━━ Reading passage ━━

In my brief experiences working with data, I have always found it interesting. From creating and mapping data to feed to a neural network, to creating visualizations to demonstrate an idea. This note will serve as the base of my learning as I come across certain concepts.

Pandas

DataFrame Basics

Passing in a dictionary when constructing a DataFrame will create a table-like structure where the keys are the column labels, and values are column data (of type Series). Let’s look at the following example:

df = pd.DataFrame(
	{
	    "A": [1, 2, 3],
	    "B": ["x", "y", "z"],
	    "C": [10.5, 20.1, 30.2]
	    "D": [1, "two", 3.0]
	},
	index=["row1", "row2", "row3"]
)

Some observations:

  • Accessing df["A"] will return a Series of integers.
  • There is no such thing as a row internally, it is constructed on the fly.
  • Pandas will autogenerate row labels from 0...n allowing access with loc
  • You can specify custom row labels with index=
  • Entry "D" in this case will receive the object data type due to heterogenous data which may have performance implications.

Inspecting Data

  • df.head(): first 5 rows
  • df.tail(): last 5 rows
  • df.shape: string of format (rows, cols)
  • df.info(): column data types info
  • df.describe(): summary stats for numeric columns

Selecting Data

  • df["A"]: Series (single column)
  • df[["A", "D"]]: DataFrame (multiple columns)
  • df.iloc[0]: row by integer
  • df.loc[0]: row by label (label is index integer by default)
  • df.loc[0, "A"]: element at row 0 column "A"
  • df[df["A"] > 1]: filter rows
  • df.loc[df["A"] > 1]: filter rows with loc ()

Additional reading: The last two examples are a little difficult to decipher and require a stronger foundation of how df and df.loc differ. Take the following simplification with a grain of salt: loc is capable of more and is generally recommended for most usage.

Looking at df[df["A"] > 1]: Here, df["A"] will return a column of values. For each value in this column we will check if val > 1. Internally, this computes a boolean Series [False, False, True, True...]. If df[] receives a boolean mask like this, pandas only keeps the rows where the mask is true. So this expression selects all rows where the value of column A is greater than 1.

This SQL analogy may help: SELECT * FROM df WHERE A = '1';

Modifying Data

  • df["D"] = df["A"] * 2:
  • df["E"] = df["B"].str.upper():
  • df.drop(columns="C", inplace=True): remove column(s)

Common Operations

df["A"].mean()
df["C"].sum()
df.max()
df.sort_values("C", ascending=False)
df.rename(columns={"A":"Alpha"}, inplace=True)

━━━
━━ Raw data ━━

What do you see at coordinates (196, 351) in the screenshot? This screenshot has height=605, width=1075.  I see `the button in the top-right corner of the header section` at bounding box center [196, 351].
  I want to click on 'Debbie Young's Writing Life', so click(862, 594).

━━━

Reproduce, word for word, the stretch of the pandas notes from "Selecting Data" through "with loc ()". The lines above come from a separate source.

_Response:_
Selecting Data

  • df["A"]: Series (single column)
  • df[["A", "D"]]: DataFrame (multiple columns)
  • df.iloc[0]: row by integer
  • df.loc[0]: row by label (label is index integer by default)
  • df.loc[0, "A"]: element at row 0 column "A"
  • df[df["A"] > 1]: filter rows
  • df.loc[df["A"] > 1]: filter rows with loc ()